D-Day was 62 days ago, my wife has a birthday coming up this week and I have no plans what so ever to recognize it or indulge her birthday in any way. My feelings are just not there.

Too harsh?


----------



## Soccerfan73 (Jul 30, 2011)

You aren't obligated to do anything in this situation, in my opinion of course.


----------



## HappyWife40 (Aug 23, 2011)

If you had children with her I would say help them get her a gift. Since you do not, then absolutely nothing is required of you. Just my opinion, of course.


----------



## DanF (Sep 27, 2010)

Are you two trying to reconcile or is it over?
If you are working on reconciliation, I would show faith and get her a nice gift and take her out.
If the Marriage is over, I would just ignore the whole thing.
Don't be petty and try to ruin it, that will backfire.

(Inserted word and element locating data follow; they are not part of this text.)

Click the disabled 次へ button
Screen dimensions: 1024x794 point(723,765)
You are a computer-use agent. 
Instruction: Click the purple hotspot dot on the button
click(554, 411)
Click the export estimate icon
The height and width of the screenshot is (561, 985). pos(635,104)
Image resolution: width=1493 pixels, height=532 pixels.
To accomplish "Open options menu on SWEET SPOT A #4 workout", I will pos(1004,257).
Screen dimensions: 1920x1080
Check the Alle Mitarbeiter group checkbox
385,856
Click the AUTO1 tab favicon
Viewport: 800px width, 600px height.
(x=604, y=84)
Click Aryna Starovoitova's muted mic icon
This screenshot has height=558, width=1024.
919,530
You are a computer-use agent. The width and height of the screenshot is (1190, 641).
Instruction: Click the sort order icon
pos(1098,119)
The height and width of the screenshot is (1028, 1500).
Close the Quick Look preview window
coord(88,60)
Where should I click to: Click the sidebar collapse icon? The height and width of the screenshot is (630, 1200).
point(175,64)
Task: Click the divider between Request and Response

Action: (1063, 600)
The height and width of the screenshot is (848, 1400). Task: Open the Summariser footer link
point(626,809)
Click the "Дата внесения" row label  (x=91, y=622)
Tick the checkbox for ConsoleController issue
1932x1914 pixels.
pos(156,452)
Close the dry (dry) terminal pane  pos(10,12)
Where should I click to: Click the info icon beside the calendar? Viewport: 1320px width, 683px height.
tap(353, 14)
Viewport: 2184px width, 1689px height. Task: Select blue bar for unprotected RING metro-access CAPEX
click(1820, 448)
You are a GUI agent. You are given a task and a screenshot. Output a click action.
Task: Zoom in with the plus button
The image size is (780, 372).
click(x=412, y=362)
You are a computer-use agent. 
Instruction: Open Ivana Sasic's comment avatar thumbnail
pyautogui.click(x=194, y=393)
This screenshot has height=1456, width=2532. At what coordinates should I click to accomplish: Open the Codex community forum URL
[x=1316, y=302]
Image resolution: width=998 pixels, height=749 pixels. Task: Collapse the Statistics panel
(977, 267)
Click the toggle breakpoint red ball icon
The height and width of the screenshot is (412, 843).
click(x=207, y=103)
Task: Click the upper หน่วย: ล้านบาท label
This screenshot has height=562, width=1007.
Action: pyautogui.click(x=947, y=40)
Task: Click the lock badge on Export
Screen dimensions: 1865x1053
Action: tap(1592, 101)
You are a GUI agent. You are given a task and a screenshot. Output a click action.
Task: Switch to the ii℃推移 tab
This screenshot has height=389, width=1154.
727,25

Ignoring her on her special day will be message enough.


----------



## jnj express (Mar 28, 2011)

Hey CJ---I know the perfect gift for her---A Chastity Belt


----------



## CH (May 18, 2010)

jnj express said:


> Hey CJ---I know the perfect gift for her---A Chastity Belt


You made me spit out my food all over my monitor, lol.


----------



## cj9947 (Jul 9, 2011)

jnj express said:


> Hey CJ---I know the perfect gift for her---A Chastity Belt


LOL...that would have only cut her dalliances in half...

Thanks to all for your feedback. I will not be doing anything for her birthday. I just do not care about it.


----------